Smart technology has the potential to facilitate patient engagement and strengthen the credibility of patient testimony, which may in turn help to promote patient safety and ethical therapeutic relationships. Nonetheless, the reliability and clinical utility of many of these devices have yet to be proven. There are also privacy and data confidentiality considerations that are beyond the scope of this brief debate article. To maximize the potential of these technologies, regulatory bodies need to develop clear and unified guidelines in distinguishing “recreational” from “medical” devices and monitor their marketing claims and safety respectively. For example, the utilization of a comprehensive risk assessment framework can help regulatory agencies to evaluate the complexity of an application and its probability and severity of harm [50]. Some agencies, such as the aforementioned Food and Drug Administration in the US [33] and the UK Medicines and Healthcare Products Regulatory Agency [34], are developing guidance on regulating and monitoring the efficacy of mobile medical applications. Creating a global infrastructure for mobile medical applications to provide common guidelines and serve as a repository for shared resources may also help to standardize safety requirements and promote evidence-based practices for patients [32].

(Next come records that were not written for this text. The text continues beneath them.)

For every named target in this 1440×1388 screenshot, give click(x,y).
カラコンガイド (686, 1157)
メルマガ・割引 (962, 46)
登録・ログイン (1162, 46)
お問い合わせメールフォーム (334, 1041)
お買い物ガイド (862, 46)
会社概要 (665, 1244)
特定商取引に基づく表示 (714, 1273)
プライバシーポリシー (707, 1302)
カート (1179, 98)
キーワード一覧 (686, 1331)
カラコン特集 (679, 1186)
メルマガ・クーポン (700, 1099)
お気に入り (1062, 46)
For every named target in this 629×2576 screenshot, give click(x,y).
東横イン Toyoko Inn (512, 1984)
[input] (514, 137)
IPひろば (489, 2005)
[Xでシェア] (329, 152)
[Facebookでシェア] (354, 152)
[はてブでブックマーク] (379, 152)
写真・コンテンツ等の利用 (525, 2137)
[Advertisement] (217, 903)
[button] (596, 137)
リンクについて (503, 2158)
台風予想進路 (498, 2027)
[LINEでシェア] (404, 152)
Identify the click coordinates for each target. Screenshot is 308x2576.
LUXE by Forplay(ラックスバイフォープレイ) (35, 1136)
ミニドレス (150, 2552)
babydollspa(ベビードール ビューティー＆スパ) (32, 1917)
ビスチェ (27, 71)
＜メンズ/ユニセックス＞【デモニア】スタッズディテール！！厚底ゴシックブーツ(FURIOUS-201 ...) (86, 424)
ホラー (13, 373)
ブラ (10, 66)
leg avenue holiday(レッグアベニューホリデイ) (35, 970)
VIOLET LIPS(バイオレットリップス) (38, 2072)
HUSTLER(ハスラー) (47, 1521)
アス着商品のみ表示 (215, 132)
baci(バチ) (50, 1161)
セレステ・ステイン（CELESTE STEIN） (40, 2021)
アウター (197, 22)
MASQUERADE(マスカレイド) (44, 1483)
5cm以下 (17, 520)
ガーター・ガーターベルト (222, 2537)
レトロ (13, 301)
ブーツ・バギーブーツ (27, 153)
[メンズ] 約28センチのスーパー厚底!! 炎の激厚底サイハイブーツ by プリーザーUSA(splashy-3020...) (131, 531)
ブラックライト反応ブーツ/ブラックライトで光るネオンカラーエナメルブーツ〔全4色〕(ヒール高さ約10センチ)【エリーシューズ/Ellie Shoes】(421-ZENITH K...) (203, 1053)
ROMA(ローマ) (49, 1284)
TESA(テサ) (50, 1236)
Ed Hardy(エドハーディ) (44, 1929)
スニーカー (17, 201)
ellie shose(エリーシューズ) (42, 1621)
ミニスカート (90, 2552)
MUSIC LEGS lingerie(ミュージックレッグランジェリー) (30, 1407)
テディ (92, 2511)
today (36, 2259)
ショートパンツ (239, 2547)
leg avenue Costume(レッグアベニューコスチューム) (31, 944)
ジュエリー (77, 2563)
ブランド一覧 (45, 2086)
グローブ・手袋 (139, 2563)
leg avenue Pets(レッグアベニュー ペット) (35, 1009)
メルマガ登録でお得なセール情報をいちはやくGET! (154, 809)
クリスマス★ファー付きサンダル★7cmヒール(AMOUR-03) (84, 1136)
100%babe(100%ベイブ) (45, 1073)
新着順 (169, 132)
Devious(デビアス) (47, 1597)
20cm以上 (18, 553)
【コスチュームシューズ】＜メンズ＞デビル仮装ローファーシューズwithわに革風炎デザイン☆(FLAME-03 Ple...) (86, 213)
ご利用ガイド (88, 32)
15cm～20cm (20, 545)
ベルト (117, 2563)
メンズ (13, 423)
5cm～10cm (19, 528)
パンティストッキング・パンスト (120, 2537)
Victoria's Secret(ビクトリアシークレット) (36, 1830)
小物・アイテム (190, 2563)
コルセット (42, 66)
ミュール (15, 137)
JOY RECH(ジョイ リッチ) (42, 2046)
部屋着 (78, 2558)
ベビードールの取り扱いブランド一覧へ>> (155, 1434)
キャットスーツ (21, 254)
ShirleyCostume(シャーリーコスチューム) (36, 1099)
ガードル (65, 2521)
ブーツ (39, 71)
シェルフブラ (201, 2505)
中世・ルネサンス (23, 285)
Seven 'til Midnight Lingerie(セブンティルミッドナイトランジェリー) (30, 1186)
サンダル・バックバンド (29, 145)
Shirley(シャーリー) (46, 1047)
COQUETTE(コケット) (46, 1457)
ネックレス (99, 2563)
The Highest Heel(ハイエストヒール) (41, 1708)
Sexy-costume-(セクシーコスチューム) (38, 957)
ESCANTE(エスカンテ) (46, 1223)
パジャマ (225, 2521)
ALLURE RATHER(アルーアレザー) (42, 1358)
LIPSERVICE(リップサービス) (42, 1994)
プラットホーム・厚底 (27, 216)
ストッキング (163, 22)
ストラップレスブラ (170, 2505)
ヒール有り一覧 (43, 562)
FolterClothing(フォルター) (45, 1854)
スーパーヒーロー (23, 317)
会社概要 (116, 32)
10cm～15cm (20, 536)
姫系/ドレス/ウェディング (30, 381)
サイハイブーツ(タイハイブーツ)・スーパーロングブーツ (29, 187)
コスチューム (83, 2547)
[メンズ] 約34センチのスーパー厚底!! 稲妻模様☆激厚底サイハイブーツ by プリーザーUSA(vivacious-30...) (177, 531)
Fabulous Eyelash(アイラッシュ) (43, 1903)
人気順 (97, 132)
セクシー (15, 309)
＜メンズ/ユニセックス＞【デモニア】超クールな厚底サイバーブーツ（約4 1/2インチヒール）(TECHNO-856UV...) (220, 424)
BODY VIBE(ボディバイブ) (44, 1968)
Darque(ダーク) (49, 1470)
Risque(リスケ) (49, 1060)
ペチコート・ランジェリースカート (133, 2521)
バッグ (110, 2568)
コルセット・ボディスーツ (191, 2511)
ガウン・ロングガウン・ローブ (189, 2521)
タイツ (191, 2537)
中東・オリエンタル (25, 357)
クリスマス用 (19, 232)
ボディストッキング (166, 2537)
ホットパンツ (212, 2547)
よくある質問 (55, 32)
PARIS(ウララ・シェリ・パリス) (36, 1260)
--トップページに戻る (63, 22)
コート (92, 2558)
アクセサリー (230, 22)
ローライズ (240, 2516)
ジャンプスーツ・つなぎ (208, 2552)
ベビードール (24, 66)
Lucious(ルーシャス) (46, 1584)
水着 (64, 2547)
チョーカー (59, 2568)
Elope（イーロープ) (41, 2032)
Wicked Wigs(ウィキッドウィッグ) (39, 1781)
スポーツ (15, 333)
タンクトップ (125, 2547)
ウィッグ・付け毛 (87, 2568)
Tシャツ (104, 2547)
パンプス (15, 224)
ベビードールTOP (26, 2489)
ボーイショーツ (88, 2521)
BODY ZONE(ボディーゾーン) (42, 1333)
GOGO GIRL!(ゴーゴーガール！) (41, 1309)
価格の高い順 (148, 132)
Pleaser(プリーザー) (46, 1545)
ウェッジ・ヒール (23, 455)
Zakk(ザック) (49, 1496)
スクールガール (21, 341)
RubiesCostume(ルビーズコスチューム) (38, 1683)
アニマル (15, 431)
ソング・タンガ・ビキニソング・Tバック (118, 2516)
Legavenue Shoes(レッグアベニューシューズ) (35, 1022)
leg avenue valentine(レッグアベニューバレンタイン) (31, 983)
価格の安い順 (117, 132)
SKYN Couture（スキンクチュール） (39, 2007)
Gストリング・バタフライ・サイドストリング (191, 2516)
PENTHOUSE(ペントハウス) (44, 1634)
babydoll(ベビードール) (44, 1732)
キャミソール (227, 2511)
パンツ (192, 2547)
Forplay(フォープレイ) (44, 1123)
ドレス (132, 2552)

Whilst the safety of medical devices is monitored by regulators, much of smart technology (e.g., wellness wearables) would fall outside of formal regulation, either because it is not classified as a medical device or because of enforcement discretion. Promotion of safe and appropriate use of these devices requires a more collaborative approach among different stakeholders. In particular, it requires the active educational and supervisory involvement of professional organisations and consumer/patient user experience feedback. In promoting non-maleficence and beneficence in the realm of smart technologies, professional organisations and patient advocacy groups can partner together to ensure that healthcare providers and consumers/patients are educated about the appropriate use and limits of these devices. Such collaboration may offer a more effective way to gather feedback and promote patient safety than formal regulations. For example, accredited continuing medical education training, which is widely available for various clinical devices, can be a model for educating clinicians regarding various smart technologies. It is only when these tools are marketed and utilised properly in the context of informed and supportive therapeutic relationships that they can effectively promote not only patient engagement, but also patient safety.